Haïti, la fortune des exilés

La géographe française Camille Ratia, spécialiste d’Haïti, a commencé par observer les Haïtiens qui prenaient le vol Miami-Port-au-Prince. Ces passagers croulaient sous les bagages: des valises et des cartons contenant des chaînes stéréo, des téléviseurs et des appareils électroménagers. Étudiante au doctorat à l’Université de Poitiers, elle s’est alors penchée sur l’importance des fonds que la diaspora fait parvenir chaque année à Haïti.

On estime à deux millions le nombre d’Haïtiens installés à l’étranger, principalement aux États-Unis et au Canada. Chaque année, ils feraient parvenir à leurs proches des centaines de millions de dollars en espèces. Impossible d’avoir des chiffres précis, mais ces sommes sont d’une importance telle qu’elles contribueraient à réduire la dette extérieure du pays. Au cours des années 1990, elles ont même permis de maintenir le déficit « dans des limites raisonnables », selon une étude du ministère des Haïtiens vivant à l’étranger, ce ministère créé en 1994 sous la pression de la diaspora pour améliorer la « coopération » entre les expatriés et leur pays. Au jour le jour, 70% (!) des ménages urbains survivraient grâce à cet apport de l’étranger. L’actualité a interviewé Camille Ratia au téléphone.

L’émigration étant rentable, le gouvernement haïtien a-t-il intérêt à favoriser le départ de ses ressortissants ?

– C’est la question que j’ai posée à Leslie Voltaire, ministre des Haïtiens vivant à l’étranger, qui m’a déclaré qu’il ne pouvait répondre par l’affirmative, du moins officiellement, parce que cela froisserait les États-Unis. Mais il a ajouté que le gouvernement considérait les Haïtiens de la diaspora comme une importante source de revenus.
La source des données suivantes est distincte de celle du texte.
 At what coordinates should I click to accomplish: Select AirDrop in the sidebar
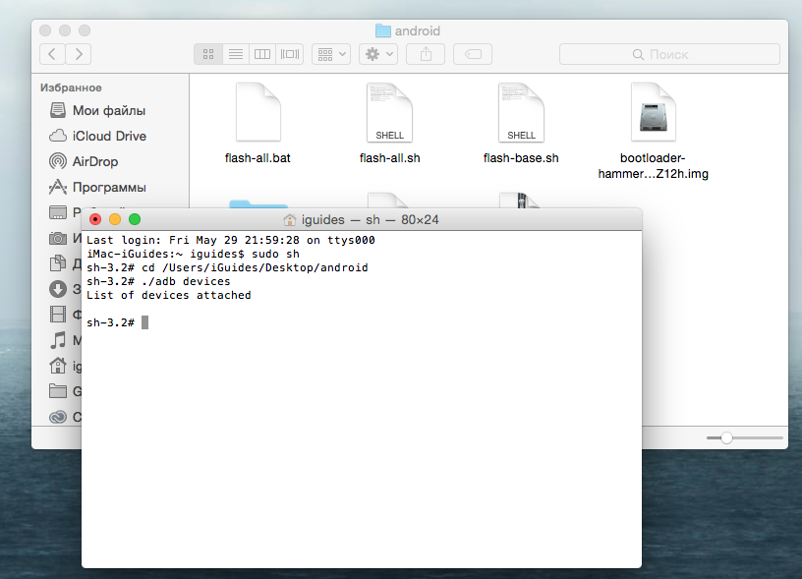point(95,161)
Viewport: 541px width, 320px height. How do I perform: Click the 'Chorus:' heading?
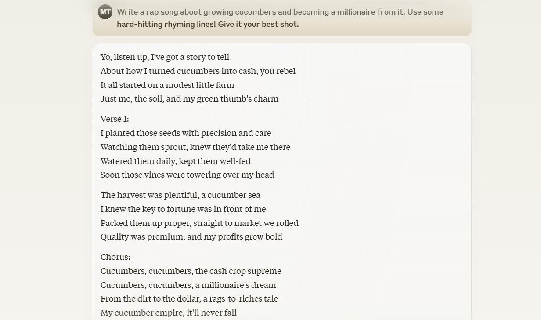[x=115, y=257]
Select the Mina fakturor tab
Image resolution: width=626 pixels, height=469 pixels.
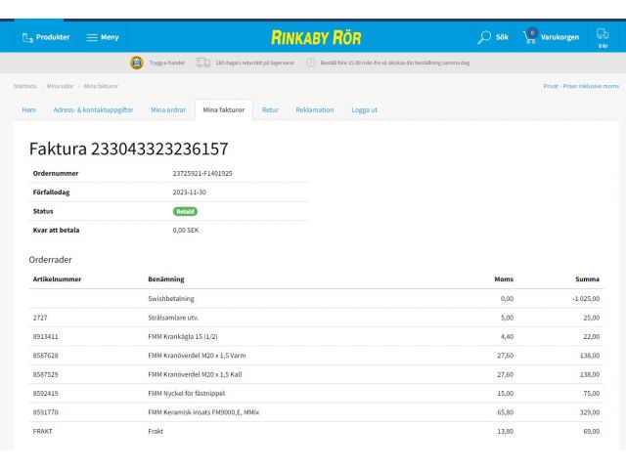click(x=223, y=109)
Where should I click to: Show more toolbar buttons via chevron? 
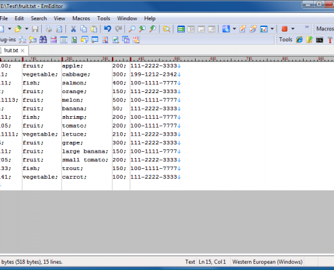[x=307, y=27]
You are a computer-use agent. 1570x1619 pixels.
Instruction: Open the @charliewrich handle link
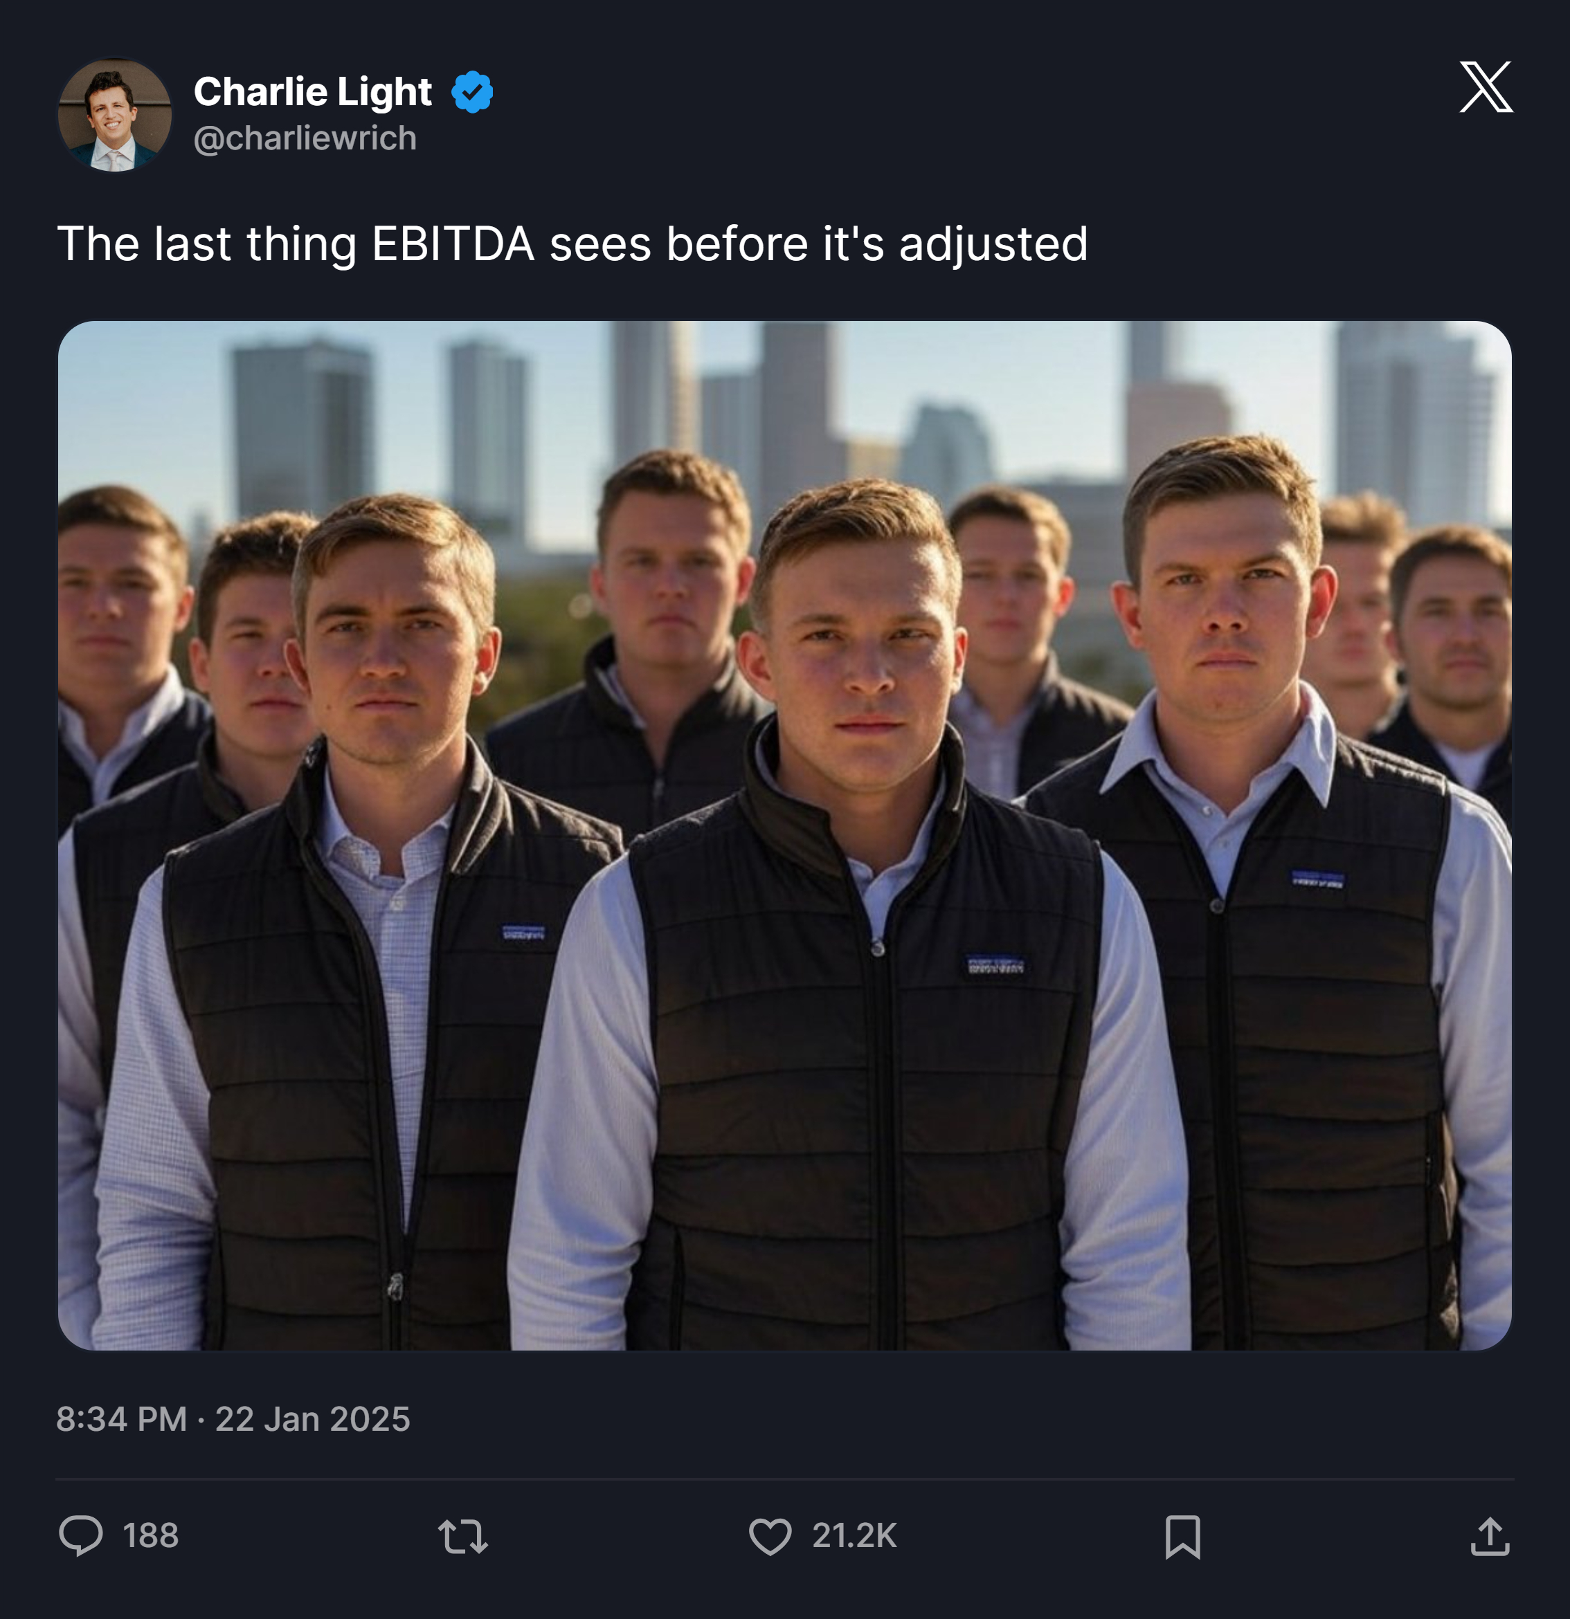pyautogui.click(x=305, y=138)
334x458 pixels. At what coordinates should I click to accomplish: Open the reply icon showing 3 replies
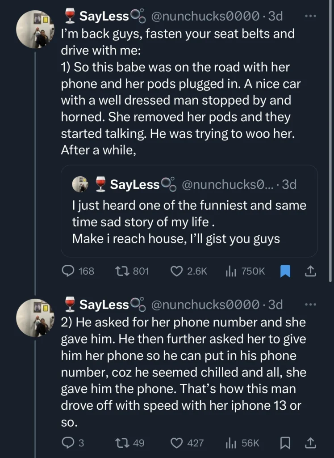click(68, 443)
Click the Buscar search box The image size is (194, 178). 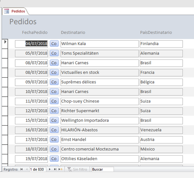point(102,169)
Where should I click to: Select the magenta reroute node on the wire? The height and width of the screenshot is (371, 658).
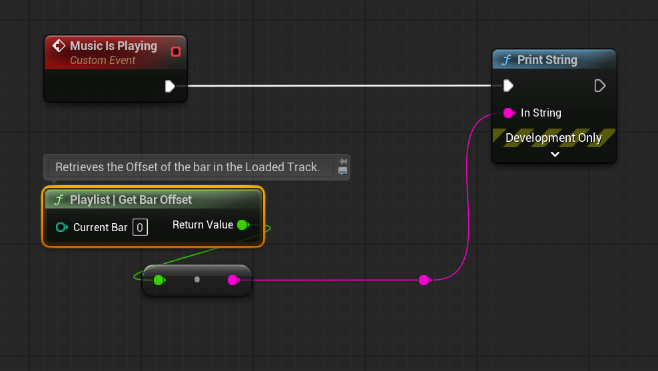click(424, 280)
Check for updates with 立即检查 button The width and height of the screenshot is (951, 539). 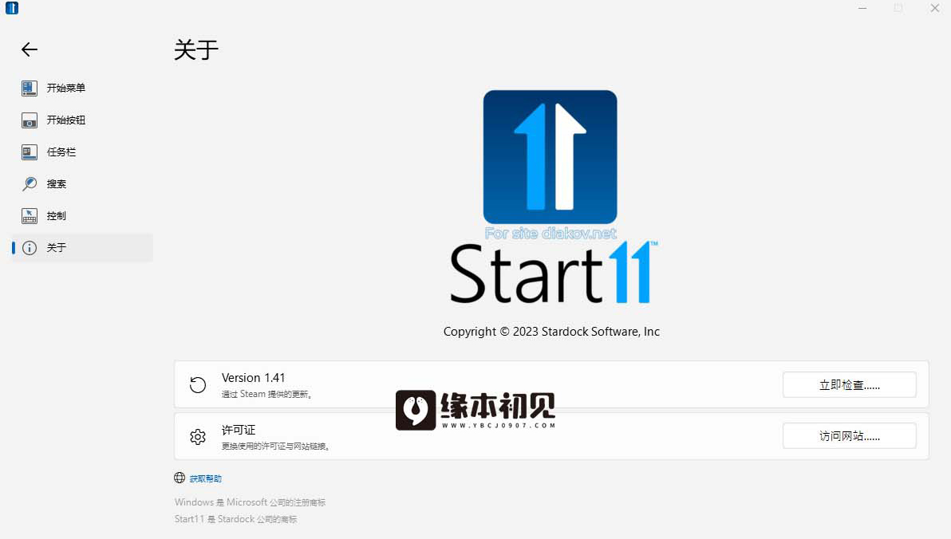(849, 385)
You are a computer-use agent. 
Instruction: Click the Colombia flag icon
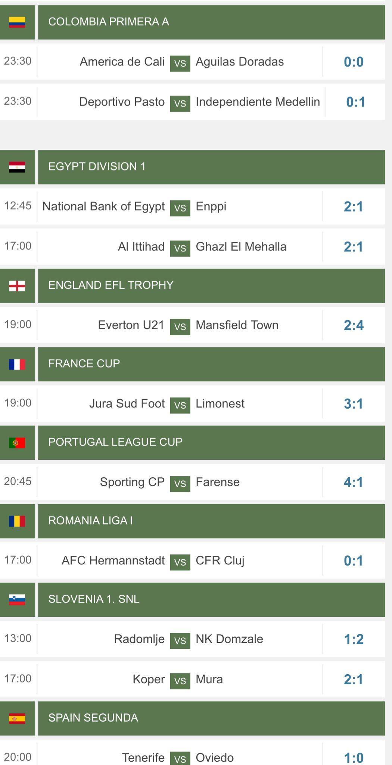pyautogui.click(x=17, y=22)
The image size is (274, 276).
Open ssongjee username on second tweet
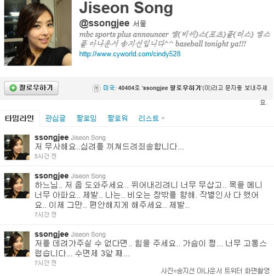click(52, 176)
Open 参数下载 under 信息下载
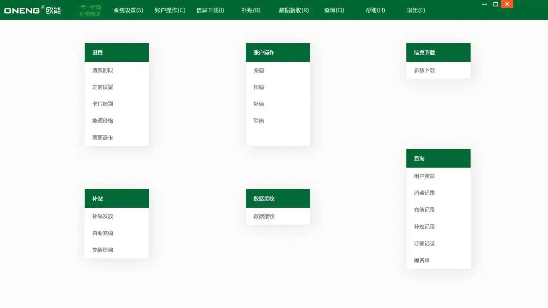Viewport: 548px width, 308px height. click(425, 70)
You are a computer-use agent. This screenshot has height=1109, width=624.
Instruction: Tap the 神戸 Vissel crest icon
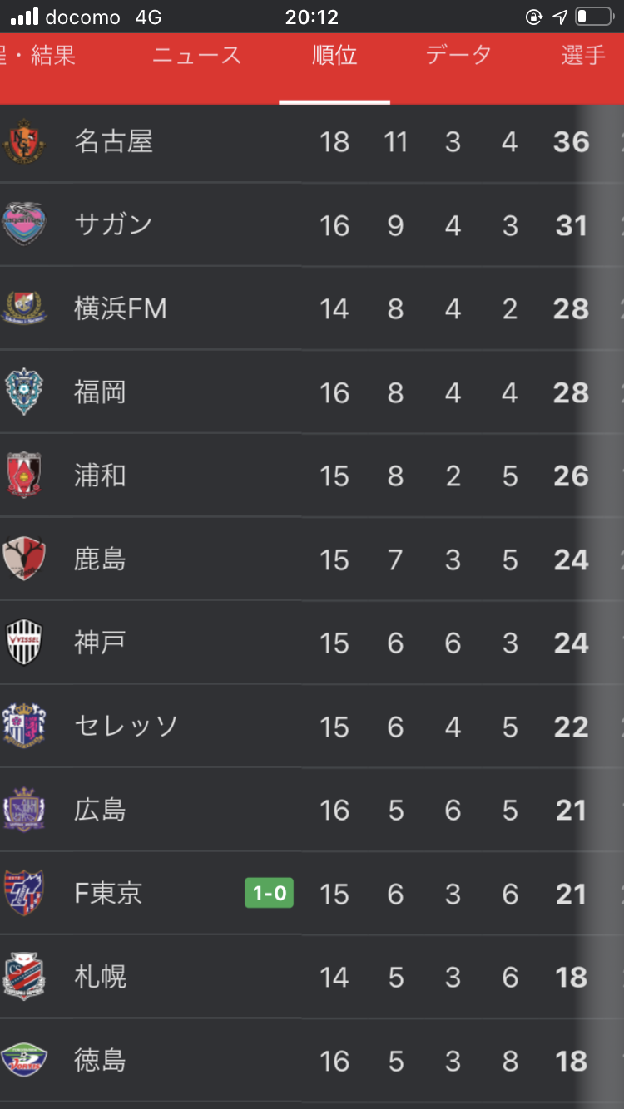[x=23, y=643]
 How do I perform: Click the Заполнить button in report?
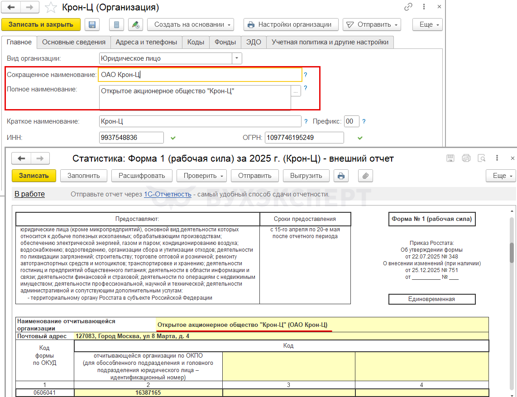tap(84, 176)

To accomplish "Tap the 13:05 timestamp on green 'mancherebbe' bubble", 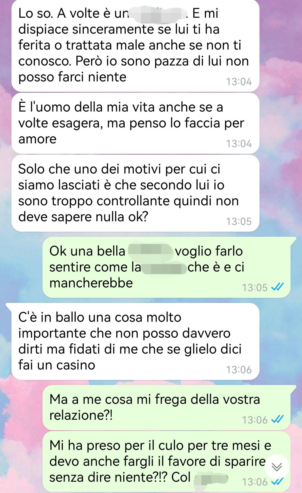I will [255, 288].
Faut-il s’attendre à voir des Haïtiens continuer de quitter leur pays ?

– L’écart est tellement important entre la pauvreté des uns et la richesse des autres qu’il ne faut pas trop s’en étonner. Haïti n’est pas le seul pays dans cette situation. Mais le problème est peut-être plus aigu là-bas: un responsable du ministère des Haïtiens vivant à l’étranger a déjà déclaré que le pays se viderait en trois mois si on donnait des passeports à tout le monde!

Les Haïtiens de la diaspora ont-ils, outre la contribution financière, des idées politiques à apporter ?

– J’ai des scrupules à parler de politique. Je constate toutefois que de nombreux Haïtiens sont rentrés au pays après la chute de Duvalier. Certains avaient quelque chose à apporter. D’autres sont rentrés par opportunisme, pour profiter de la situation.